#### ABOUT THIS TASK:
Using the records below, locate all lines containing "indicator" and return them.

[Saved entries]

"""

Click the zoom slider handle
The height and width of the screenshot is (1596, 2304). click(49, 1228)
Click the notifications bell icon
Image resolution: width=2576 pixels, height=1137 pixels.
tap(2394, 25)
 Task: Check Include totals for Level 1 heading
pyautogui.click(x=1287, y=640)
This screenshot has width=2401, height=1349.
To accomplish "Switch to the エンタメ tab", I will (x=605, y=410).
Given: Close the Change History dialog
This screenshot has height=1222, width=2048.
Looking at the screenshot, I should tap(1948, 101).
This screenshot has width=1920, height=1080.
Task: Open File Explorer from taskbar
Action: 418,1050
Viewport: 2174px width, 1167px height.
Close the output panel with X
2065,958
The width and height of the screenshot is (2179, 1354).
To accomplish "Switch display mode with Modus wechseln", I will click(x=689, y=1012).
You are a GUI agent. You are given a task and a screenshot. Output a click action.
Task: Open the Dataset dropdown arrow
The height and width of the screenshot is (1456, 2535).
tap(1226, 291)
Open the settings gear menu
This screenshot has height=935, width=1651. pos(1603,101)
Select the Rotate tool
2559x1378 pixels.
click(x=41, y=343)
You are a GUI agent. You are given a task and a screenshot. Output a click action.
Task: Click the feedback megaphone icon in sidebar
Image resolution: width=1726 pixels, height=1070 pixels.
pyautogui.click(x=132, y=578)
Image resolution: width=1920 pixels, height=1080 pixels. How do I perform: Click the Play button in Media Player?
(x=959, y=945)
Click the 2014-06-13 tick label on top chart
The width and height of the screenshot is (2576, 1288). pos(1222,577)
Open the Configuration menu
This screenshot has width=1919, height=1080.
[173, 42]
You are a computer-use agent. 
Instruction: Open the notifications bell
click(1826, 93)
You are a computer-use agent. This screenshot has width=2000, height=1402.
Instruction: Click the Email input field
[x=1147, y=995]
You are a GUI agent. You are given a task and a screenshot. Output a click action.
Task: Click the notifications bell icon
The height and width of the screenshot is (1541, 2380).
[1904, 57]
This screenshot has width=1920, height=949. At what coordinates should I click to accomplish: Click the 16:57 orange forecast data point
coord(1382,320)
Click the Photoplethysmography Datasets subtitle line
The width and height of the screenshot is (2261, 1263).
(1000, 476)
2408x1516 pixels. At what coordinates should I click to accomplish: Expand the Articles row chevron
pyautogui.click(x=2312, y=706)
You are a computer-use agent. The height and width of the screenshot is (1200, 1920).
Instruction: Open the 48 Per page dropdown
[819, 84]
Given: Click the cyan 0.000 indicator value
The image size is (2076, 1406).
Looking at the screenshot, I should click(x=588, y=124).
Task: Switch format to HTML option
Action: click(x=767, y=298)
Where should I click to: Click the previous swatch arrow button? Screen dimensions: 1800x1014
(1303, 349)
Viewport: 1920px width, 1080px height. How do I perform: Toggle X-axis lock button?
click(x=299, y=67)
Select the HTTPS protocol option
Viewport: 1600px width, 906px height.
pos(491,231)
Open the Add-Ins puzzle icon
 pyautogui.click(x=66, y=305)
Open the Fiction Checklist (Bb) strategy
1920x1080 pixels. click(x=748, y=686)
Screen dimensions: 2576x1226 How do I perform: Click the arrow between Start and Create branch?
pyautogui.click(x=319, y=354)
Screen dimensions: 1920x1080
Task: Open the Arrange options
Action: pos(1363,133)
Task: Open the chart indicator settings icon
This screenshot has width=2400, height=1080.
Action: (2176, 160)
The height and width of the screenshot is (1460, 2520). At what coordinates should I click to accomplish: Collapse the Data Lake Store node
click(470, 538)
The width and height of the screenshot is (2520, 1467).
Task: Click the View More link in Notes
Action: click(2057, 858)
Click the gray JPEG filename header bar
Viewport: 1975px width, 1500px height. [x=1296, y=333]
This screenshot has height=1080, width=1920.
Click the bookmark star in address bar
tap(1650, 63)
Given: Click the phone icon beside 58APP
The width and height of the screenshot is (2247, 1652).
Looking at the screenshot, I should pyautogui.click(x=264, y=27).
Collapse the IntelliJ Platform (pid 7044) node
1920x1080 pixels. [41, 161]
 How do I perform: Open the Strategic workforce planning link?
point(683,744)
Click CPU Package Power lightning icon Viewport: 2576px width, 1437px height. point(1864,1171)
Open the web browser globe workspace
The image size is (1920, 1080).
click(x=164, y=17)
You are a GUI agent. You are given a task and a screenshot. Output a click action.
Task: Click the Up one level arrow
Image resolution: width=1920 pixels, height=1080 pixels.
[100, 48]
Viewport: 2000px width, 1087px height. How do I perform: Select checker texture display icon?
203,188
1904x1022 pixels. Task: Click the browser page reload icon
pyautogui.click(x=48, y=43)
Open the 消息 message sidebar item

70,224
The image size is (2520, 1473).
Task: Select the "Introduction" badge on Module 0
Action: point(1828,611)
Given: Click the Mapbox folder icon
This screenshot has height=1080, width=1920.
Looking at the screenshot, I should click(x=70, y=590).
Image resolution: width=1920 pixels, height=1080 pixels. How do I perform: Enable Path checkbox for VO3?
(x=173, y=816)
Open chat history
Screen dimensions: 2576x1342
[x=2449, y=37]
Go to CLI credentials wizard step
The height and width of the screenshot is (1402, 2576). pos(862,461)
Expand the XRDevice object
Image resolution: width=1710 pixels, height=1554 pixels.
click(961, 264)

"""

#### SOLUTION TO THE PROBLEM:
Given: Click the cyan 0.000 indicator value
Task: Open the chart indicator settings icon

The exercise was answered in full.